Need help creating audio clip from OpenAI TTS API

I am working on a chat game in Unity, and am using OpenAI’s text to speech API to convert the character’s output text to speech. I have made the API call and receive the data back as in a byte format. I am trying to use this in Unity but I just hear static noise when I play it and there’s no errors.
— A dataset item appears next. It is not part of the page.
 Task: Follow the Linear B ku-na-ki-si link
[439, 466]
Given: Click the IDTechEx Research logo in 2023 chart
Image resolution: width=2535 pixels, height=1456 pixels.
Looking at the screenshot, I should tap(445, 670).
Could I get some help with this?

This is my current code for the method:

public IEnumerator ConvertTextToSpeechOpenAI(string input)
{
    var requestBody = new Dictionary<string, string>
    {
        { "model", "tts-1"},
        { "input", input},
        { "voice", "alloy" }
    };

    string json = JsonConvert.SerializeObject(requestBody);

    UnityWebRequest request = new UnityWebRequest("https://api.openai.com/v1/audio/speech", "POST");
    byte[] bodyRaw = Encoding.UTF8.GetBytes(json);
    request.uploadHandler = new UploadHandlerRaw(bodyRaw);
    request.downloadHandler = new DownloadHandlerBuffer();
    request.SetRequestHeader("Content-Type", "application/json");
    request.SetRequestHeader("Authorization", "Bearer " + apiKey);

    yield return request.SendWebRequest();

    if (request.result == UnityWebRequest.Result.ConnectionError || request.result == UnityWebRequest.Result.ProtocolError)
    {
        Debug.LogError("Error: " + request.error);
    }
    else
    {
        byte[] audioData = request.downloadHandler.data;
        float[] samples = new float[audioData.Length / 4];
        Buffer.BlockCopy(audioData, 0, samples, 0, audioData.Length);
        int channels = 1;
        int sampleRate = 24000;

        AudioClip clip = AudioClip.Create("GeneratedSpeech", samples.Length, channels, sampleRate, false);
        clip.SetData(samples, 0);
        audioSource.clip = clip;
        audioSource.Play();
    }
}

By default OpenAI returns mp3

https://platform.openai.com/docs/guides/text-to-speech/supported-output-formats

using this as the raw data in an AudioClip will not work, as that data is expected to be decoded and PCM. You can change the request you get back to be PCM, I dont know the exact thing you have to put in the request though.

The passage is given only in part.